Sunday 10 June 2012

Animadversions and Disrespectful Allusions...

On many occasions I start watching a film with my husband, and ten minutes after it has begun he claims that we have seen it before. I always deny having any knowledge of the film in question, despite him being able to a) say what is going to happen b) tell me who dunnit and c) quote imminent bits of dialogue.

I am having similar sensations as I make my way through The Tenant of Wildfell Hall. I would swear I have never read this novel before, but it all seems very familiar somehow. Once I have succumbed to the rhythm of Anne Bronte's writing style (surely some of the longest and most convoluted sentences ever written), I start to have a sense of deja-vu about the relationship between Gilbert Markham and Helen Graham, and the characters surrounding them (the Millwards, Mr Lawrence, Jane and Richard Wilson...).
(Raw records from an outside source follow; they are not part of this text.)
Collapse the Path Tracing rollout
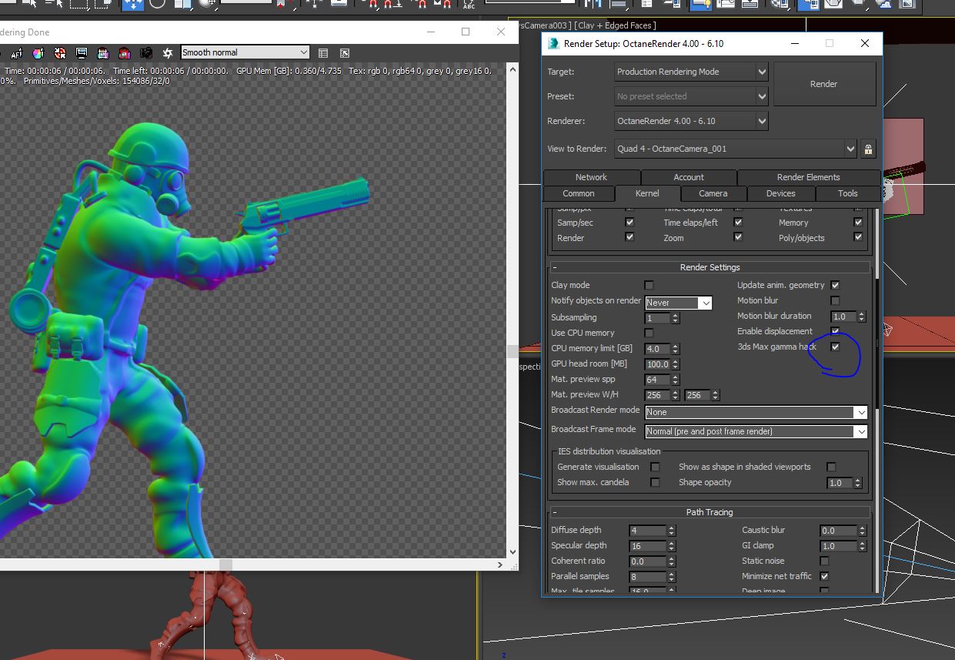The height and width of the screenshot is (660, 955). pos(554,512)
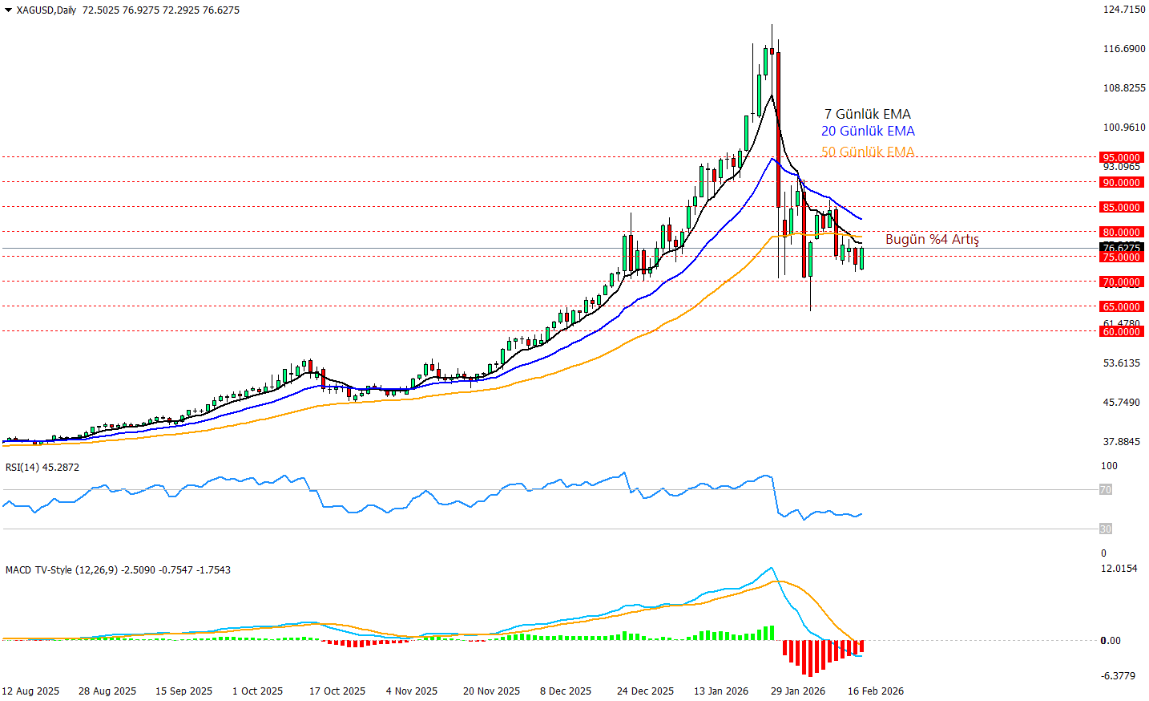Screen dimensions: 1149x701
Task: Click the red 60.0000 price level tag
Action: (x=1120, y=332)
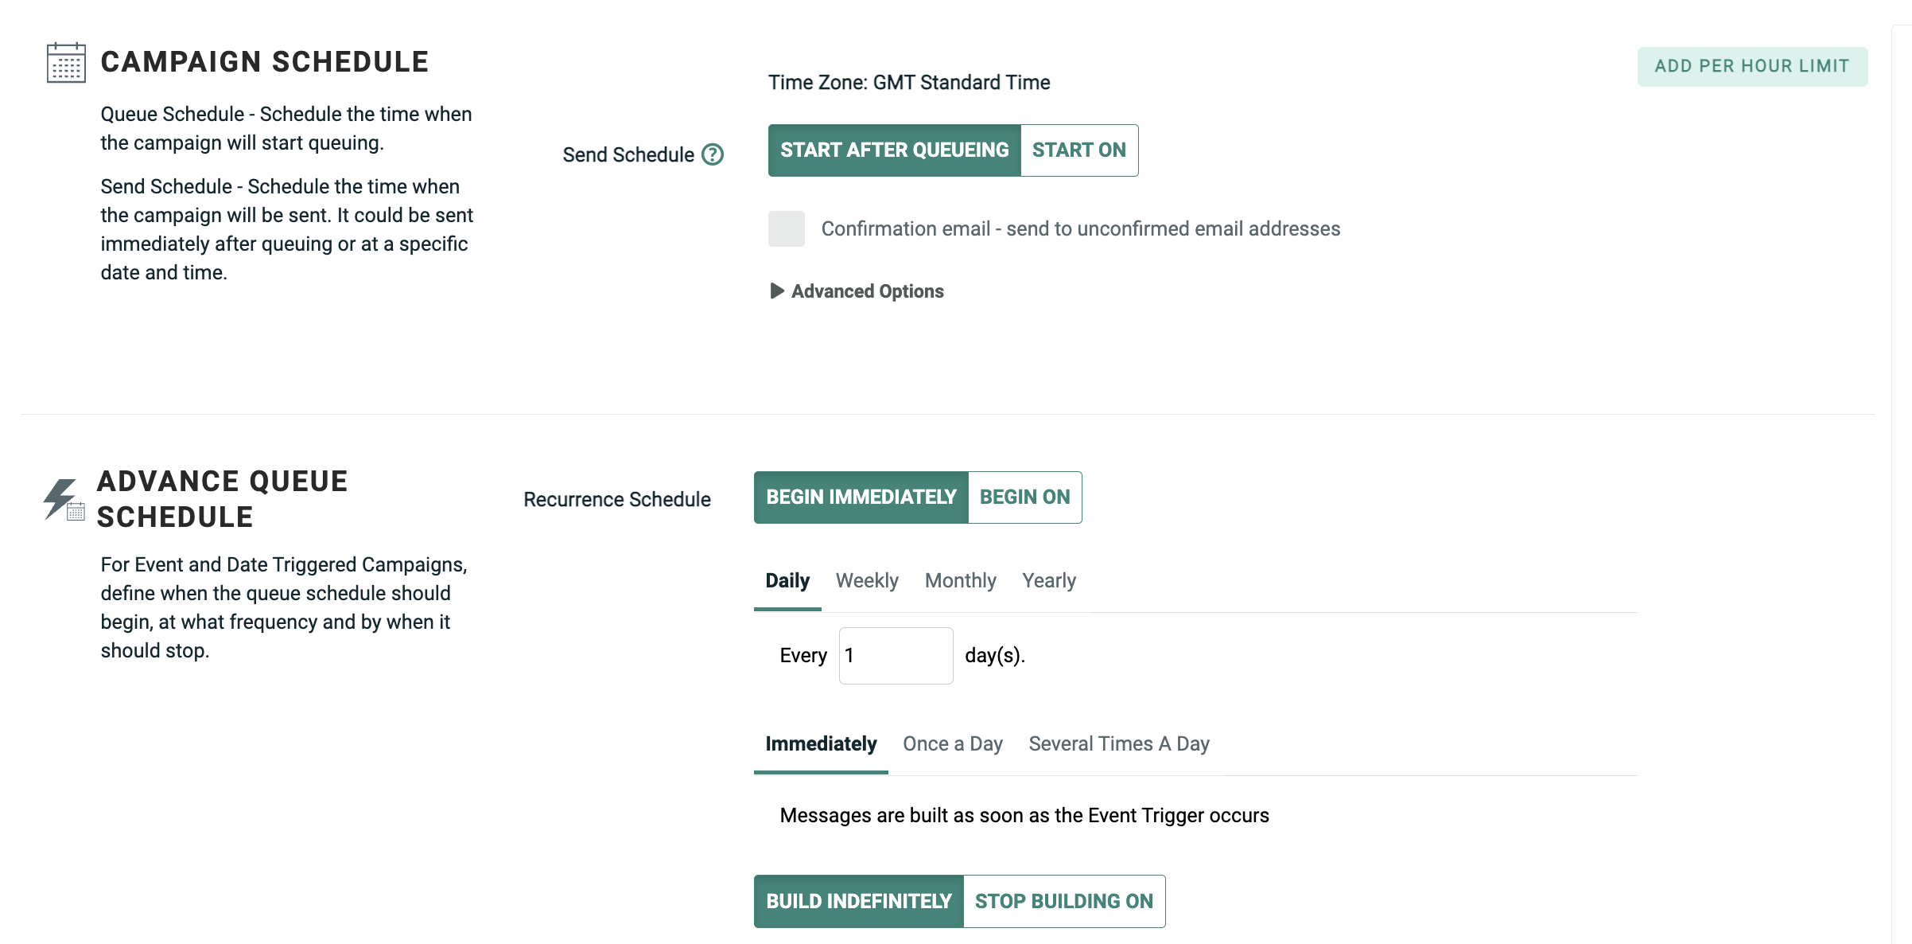Switch to the Weekly tab
This screenshot has width=1912, height=944.
click(x=867, y=581)

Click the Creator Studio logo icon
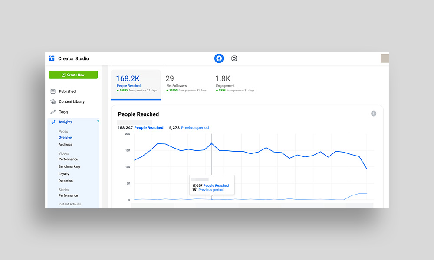[52, 59]
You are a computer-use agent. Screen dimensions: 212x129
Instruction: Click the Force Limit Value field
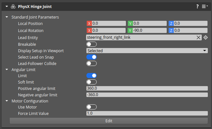point(147,113)
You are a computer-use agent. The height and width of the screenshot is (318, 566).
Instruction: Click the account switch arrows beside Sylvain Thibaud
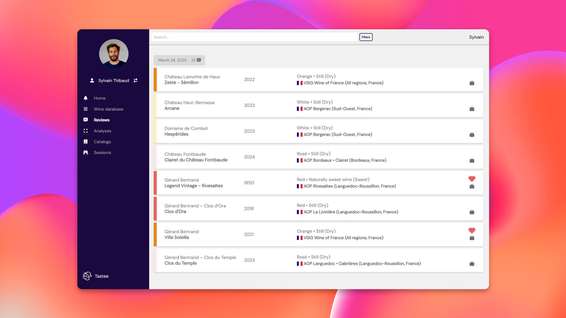tap(136, 80)
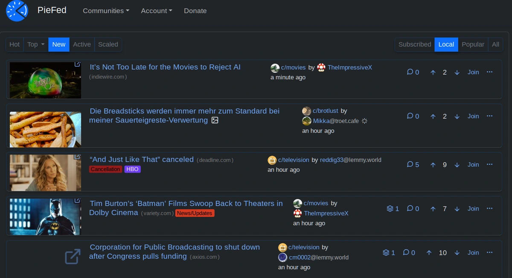This screenshot has width=512, height=278.
Task: Enable the Active sort option
Action: 81,44
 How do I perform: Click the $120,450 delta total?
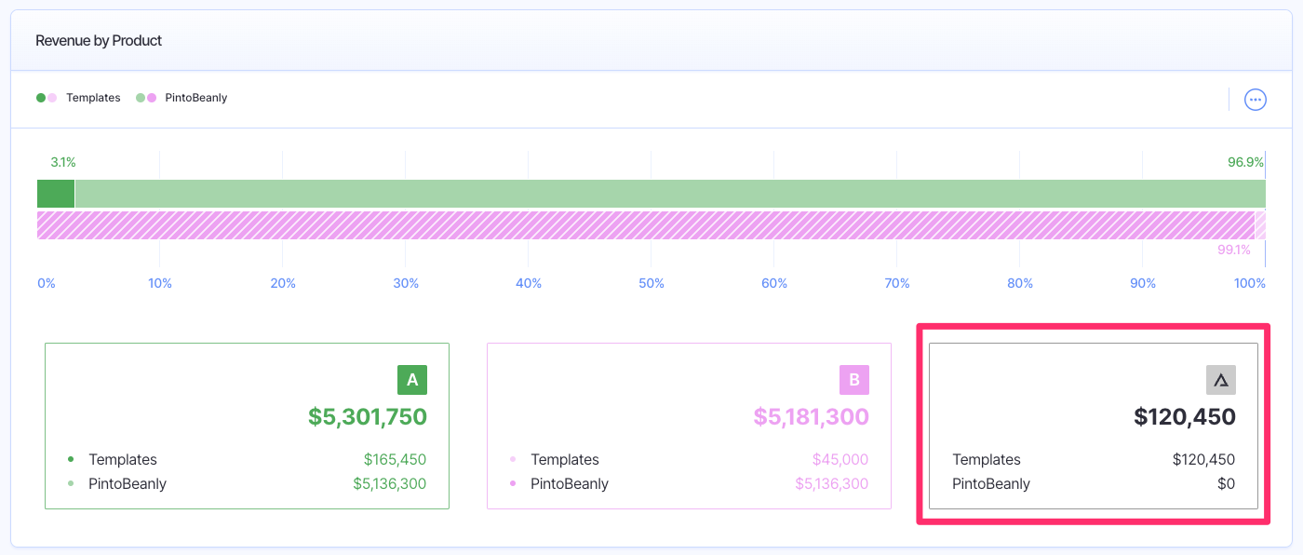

Is it because I have actually read it, back in the day when literature was my chiefest study...?
Or is it because it plays on themes of alcoholism and temperance?
Or it is because it is so reminiscent of my experience over the past year ?!!?

Here is Gilbert Markham writing of an evening's "entertainment" (a soiree at his mother's house):

"I now recollected having seen Mrs Wilson, in the early part of the evening, edging her chair close up to my mother, and bending forward, evidently in the delivery of some important confidential intelligence; and from the incessant wagging of her head, the frequent distortions of her wrinkled physiognomy, and the winking and malicious twinkle of her little ugly eyes, I judged it was some spicy piece of scandal that engaged her powers; and from the cautious privacy of the communication I supposed some person then present was the luckless object of her calumnies: and from all these tokens, together with my mother's looks and gestures of mingled horror and incredulity, I now concluded that object to have been Mrs Graham."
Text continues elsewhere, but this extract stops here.